Re my recent post on differentiated instruction, a reader named Ed posted a compelling response:
Teaching their peers? Are they nuts!
The bullying I received when my teacher tried that because they couldn't find things for me to do.
Plus kids "love" being taught by the geek in the room.
I’ve been thinking a lot about bullying lately because it has become such a ubiquitous topic. Are kids really more mean spirited than they were a generation ago? Or do they simply have more opportunities to be mean?

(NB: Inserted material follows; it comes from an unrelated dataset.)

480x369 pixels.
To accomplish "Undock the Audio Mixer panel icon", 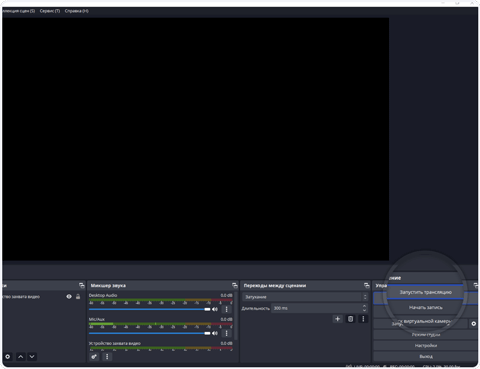I will click(235, 285).
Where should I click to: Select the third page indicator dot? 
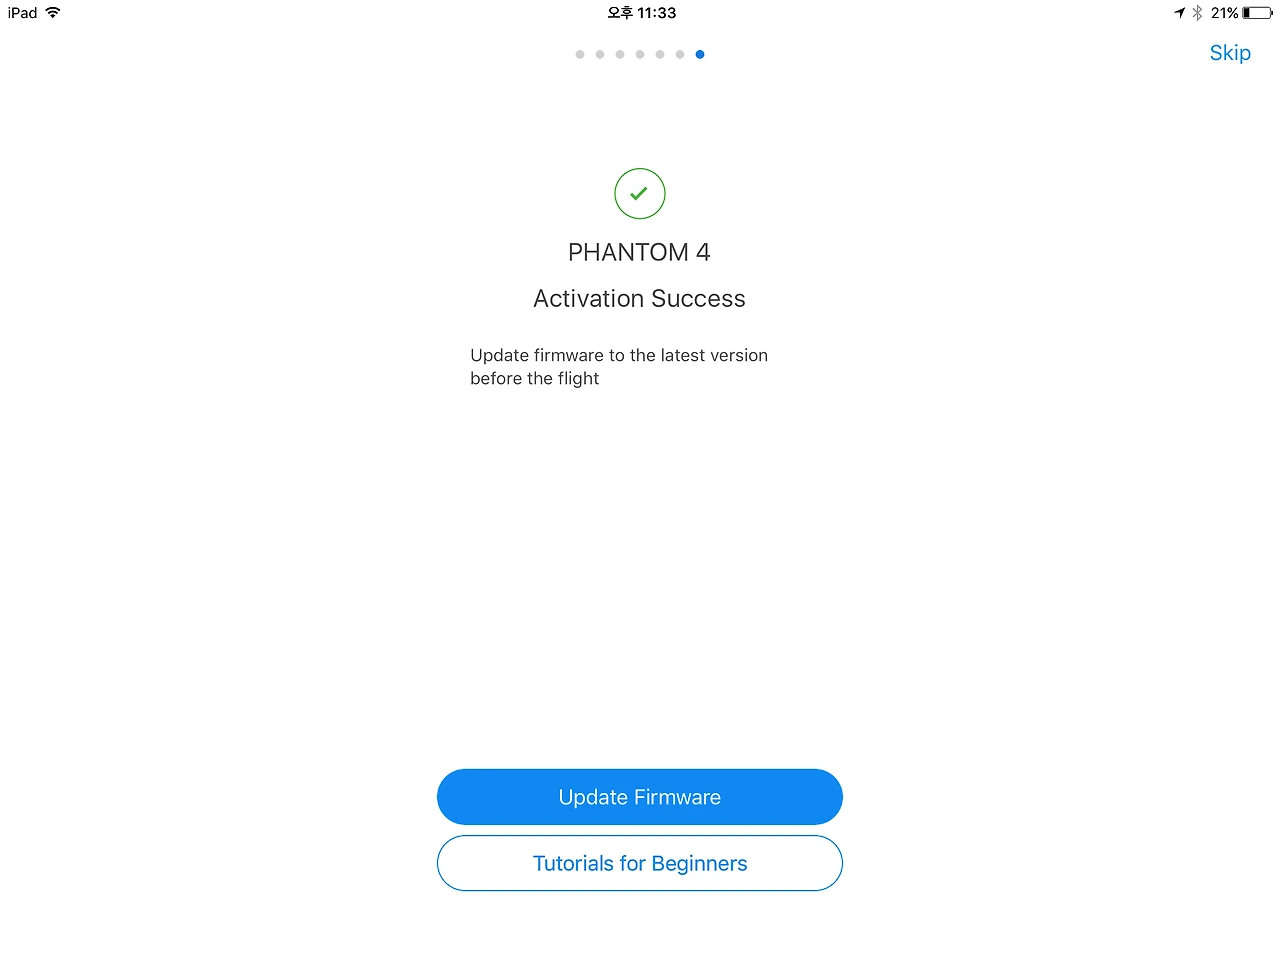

Thanks to smartphones and “social” media like Facebook and Twitter one can bully anyone anytime and anywhere, even those who do all they can to avoid their tormentors, disseminating insults and gossip to a limitless virtual audience of gawking peers. Particularly lethal--literally so--are doctored images and fake Facebook pages.
A far less appreciated source of growing opportunity, as I’ve argued
earlier, is the growing time that students spend working in groups at school. Ironically, some bullying experts view cooperative group work as a way to remedy bullying, but given that bullying (especially when it takes the form of teasing and shunning) can be subtle and difficult to detect, and given that teachers cannot supervise multiple groups simultaneously, group activities often have the opposite effect. Particularly problematic, as Ed suggests, are the increasingly fashionable mixed-ability groups.
Today’s anti-bullying measures can backfire in other ways. Socially savvy kids can take advantage of zero tolerance policies and subtly goad a more socially clueless peer into lashing out. The victim rather than the perpetrator is then the one who gets punished. In whole class discussions in which children are supposed to share their experiences with bullying, the victims may be too uncomfortable to do so, especially if those experiences involved subtle, difficult-to-articulate forms of bullying like shunning, and especially if the vicctims expect subtle reprisals from peers once the adults are out of earshot.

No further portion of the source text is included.